Being two years old, a rare disease, glycogen storage disease type 1B, living in a tent under the bombs with enough food for 3 maybe 6 more days. It happens if your home is Gaza. It took two months for Hamza to get through the inextricable mesh of diplomacyof fate, of public and private interests, of the corroded relations between two countries at war.

And if he made it, and did not die like the other child in Gaza suffering from the same pathology, it is thanks to an international network of families who did everything to ensure that name, his name, ended up at the top from the bottom to the list. «I still can't explain it, because there is no rational reason why we can leave Gaza today. We did it and that's enough for us.” On the other end of the phone there is Marta D'Agosto, Venetian aid worker. No one can understand more than her. Because of her daughter Nina (whose life is told on the page www.ninalaguerrera.org and on the linked FB and IG pages) is suffering from the same disease. A disease, of genetic origin, which prevents the liver from absorbing glucose. This means being subject to a specific diet and also being exposed to infections and gastroenteritis, with the need for immediate hospitalization.

«I couldn't rest. According to bilateral agreements, if you are not injured, you do not leave Gaza. And Hamza was not hurt. His illness was completely unknown, so no permission for him. Without the right foods, without the right hygienic conditions, crushed in Al-Mawasi with only one functioning hospital and without medicines he would have survived very little.” Marta becomes aware of the situation of her little one because her mother, a teacher not even thirty years old, desperately seeks help in the social groups that bring together the few parents with children affected by this pathology.

«My channels as a aid worker were of no use because the situation in Gaza is difficult and unique.
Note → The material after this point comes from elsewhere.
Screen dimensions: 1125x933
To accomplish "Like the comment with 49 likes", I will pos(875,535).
But of course, my work helped me activate the right procedures.” Marta gets on the phone, writes, cries, is conciliatory and then screams, makes herself heard, doesn't let go. “”I know, I stalked everyone I could. My battle was first of all to make a country that does not know this disease understand how serious it can be. Hamza was the only child left in all of Gaza with that disease. And his days were numbered.”
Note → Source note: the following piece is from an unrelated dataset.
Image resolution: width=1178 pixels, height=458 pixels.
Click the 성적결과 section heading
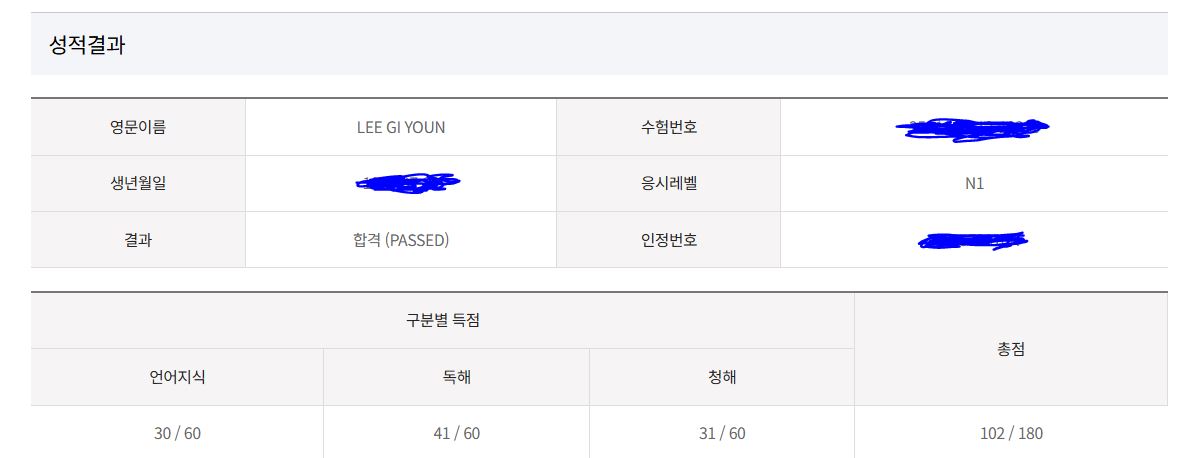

This is how Marta organizes herself together with the group of parents with children affected by glycogenosis 1B. «It was not an action that I carried out alone, I would like to underline. Many mothers have moved. An aunt of the child lives in the United States and began to put pressure on the government and wrote to the Turkish embassy, ​​and another aunt who lives in Qatar also took action. We from Italy immediately activated the Ministry of Foreign Affairs and I must say that the crisis unit did everything to be able to bring the child to Italy. The aunt from the United States had activated the Turkish embassy and in the end, due to a completely imponderable plan unknown to us, the visa arrived”. The pressure from the Italian community lasted two months and a week. A very long time, which encouraged us to lose hope. Then something moved in the consultations between Israel, Palestine and Egypt, and it arrived permission for Hamza, his 7-year-old sister and mother Haneen. They left with only the clothes they were wearing, with the little milk they had left, water, medicines and the bare essentials. They waited for hours at the border, then they were in Egypt for a couple of days and finally put on a flight to Ankara where they were welcomed with humanity and professionalism.

«Even though I have been working in this area for years, I have never seen a conflict with such blatant violations of humanitarian rights». Hamza left Gaza with a problematic form of pneumonia from which he is recovering. The family has obtained clothes and support, but does not ask or want more than necessary, immensely grateful to the mothers who concretely worked for their salvation. «They also struck us with their enormous dignity and strength. They are two guys not even thirty years old, two professionals, trapped in hell. A unique and splendid family that deserved an opportunity.” Now the goal is reunion.

«The father, like all adult men, was not granted a visa to leave the country. And now Hamza's mother finds herself in a Turkish hospital alone with exhausting all-night shifts and two children to look after.” The mechanism of exit priorities is contaminated by a strong system of corruption and it is not certain that the miracle of Hamza's exit will be followed by a second miracle. However, the family did not give up and launched a fundraiser to help the father of the two children obtain an exit visa.